--- Data shown Enclosed Below ---

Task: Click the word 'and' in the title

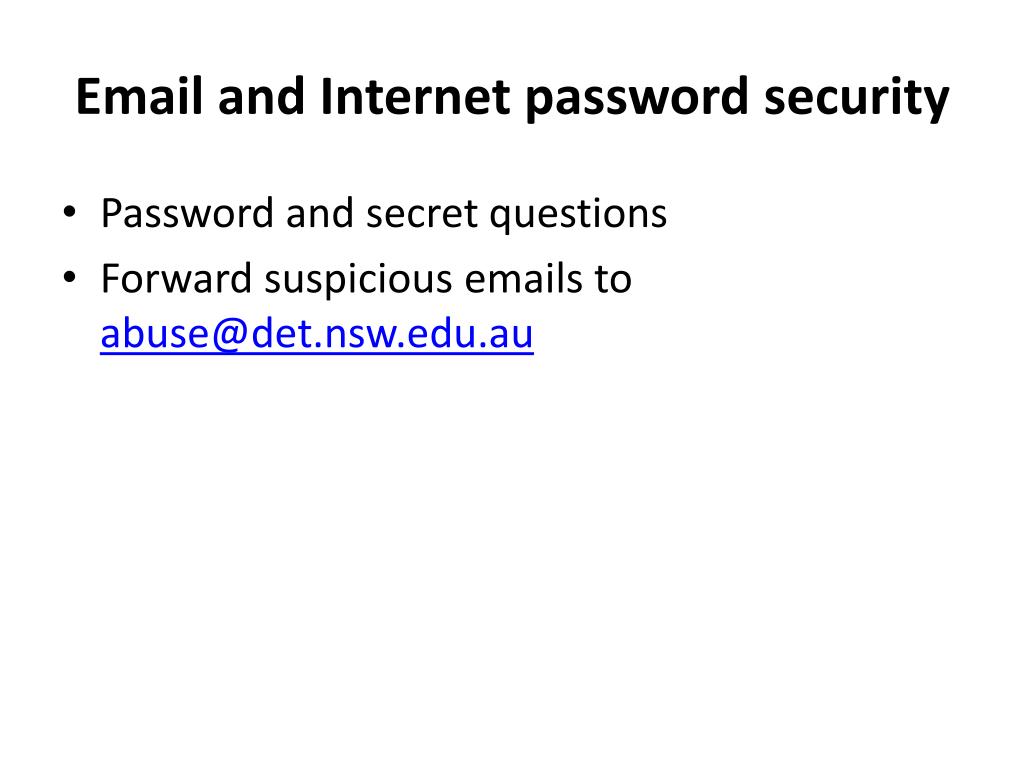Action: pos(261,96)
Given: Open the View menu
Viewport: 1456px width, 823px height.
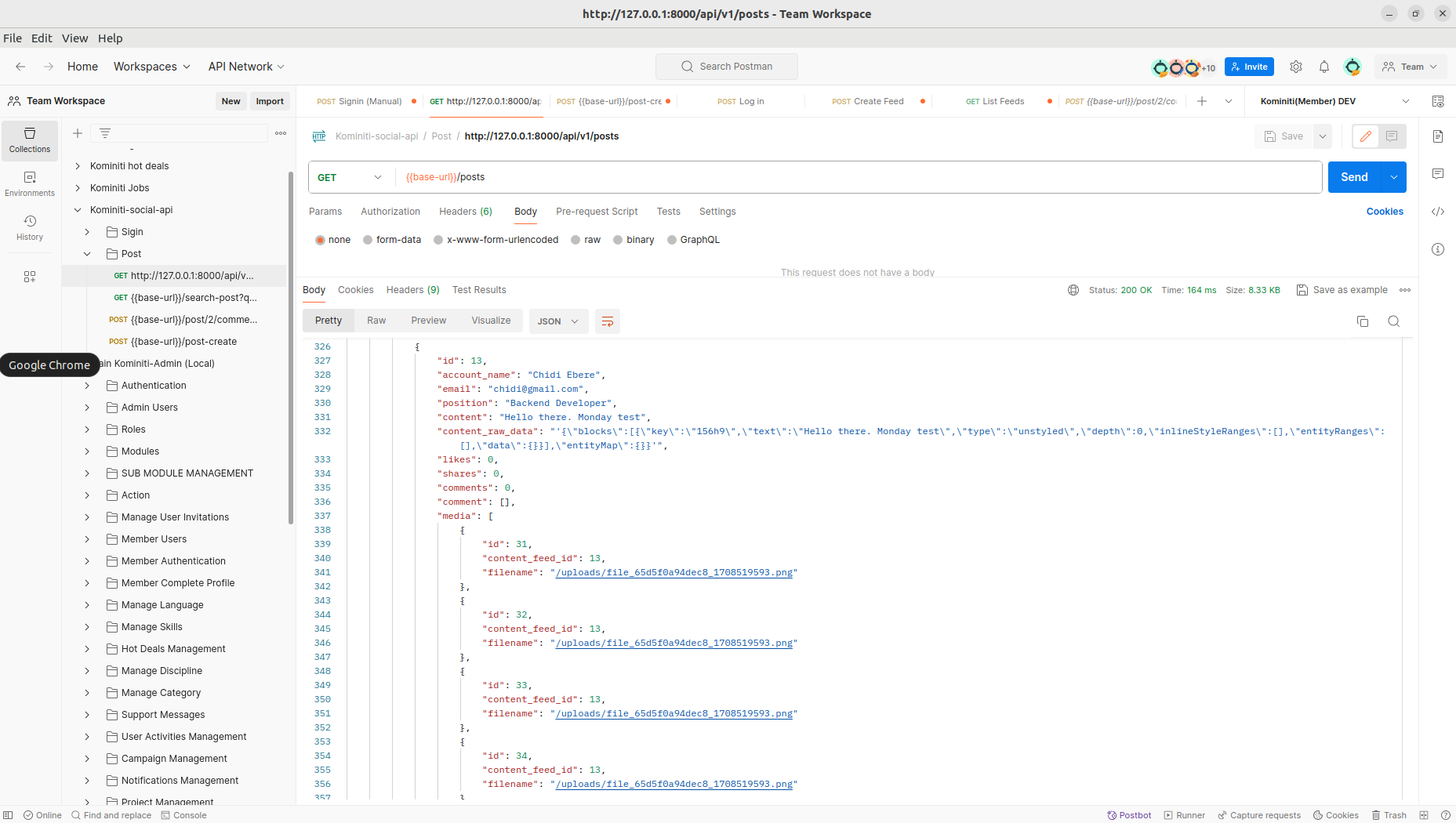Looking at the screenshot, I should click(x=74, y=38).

--- End of Enclosed Data shown ---
--- Data shown Enclosed Below ---

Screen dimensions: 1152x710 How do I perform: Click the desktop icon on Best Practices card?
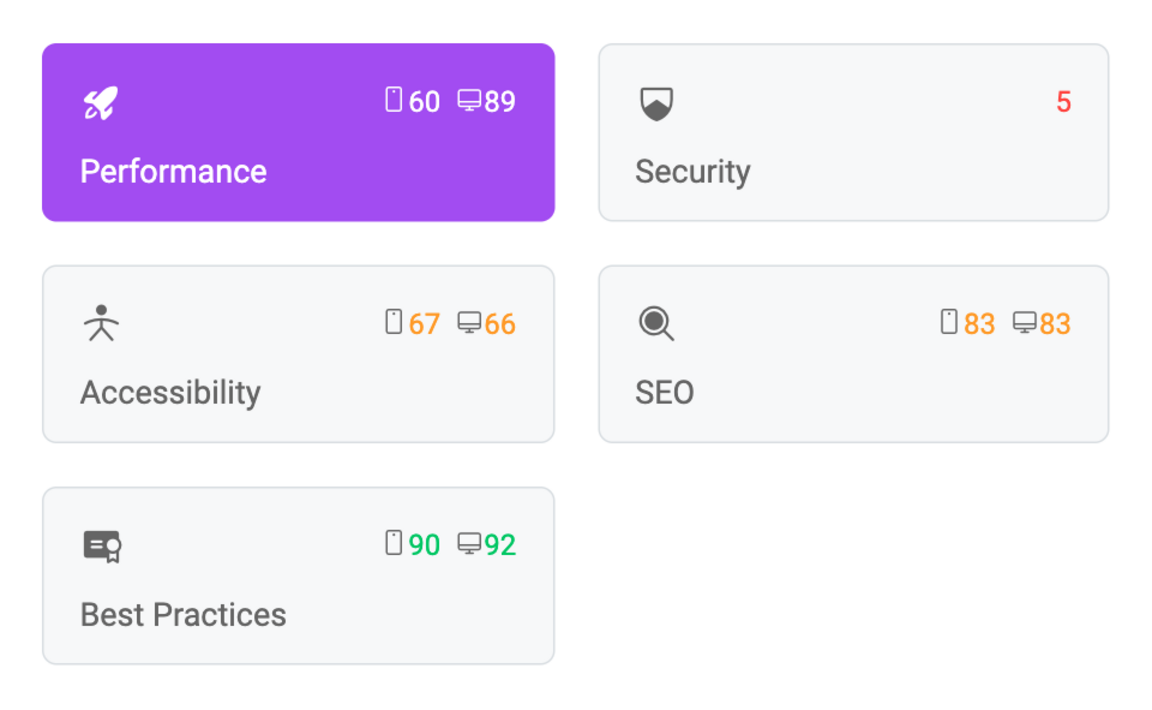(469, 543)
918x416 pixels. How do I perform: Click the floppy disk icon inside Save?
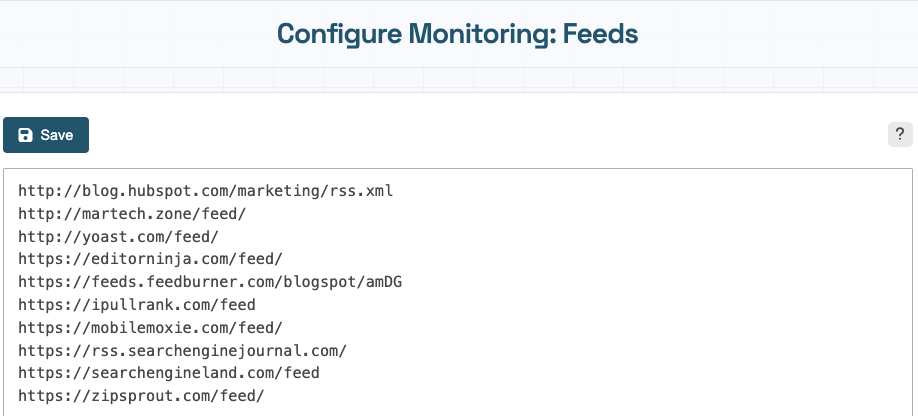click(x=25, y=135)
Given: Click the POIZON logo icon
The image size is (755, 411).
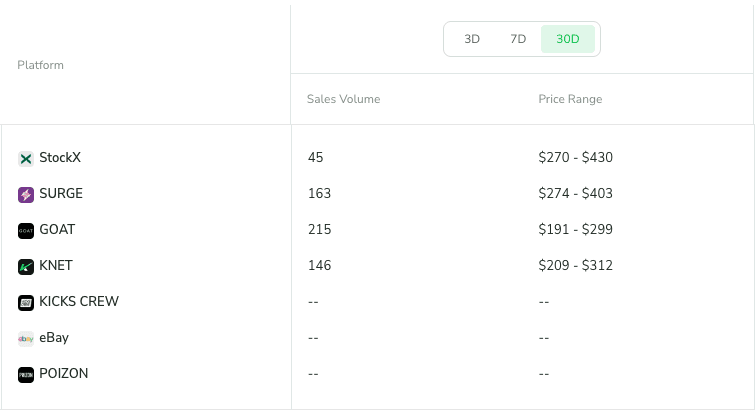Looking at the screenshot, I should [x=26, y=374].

--- End of Enclosed Data shown ---

### What is required
Search the listing above for the word "Given", and copy every line that has it.

### Task response
Given: Open the View menu
Given: Click the POIZON logo icon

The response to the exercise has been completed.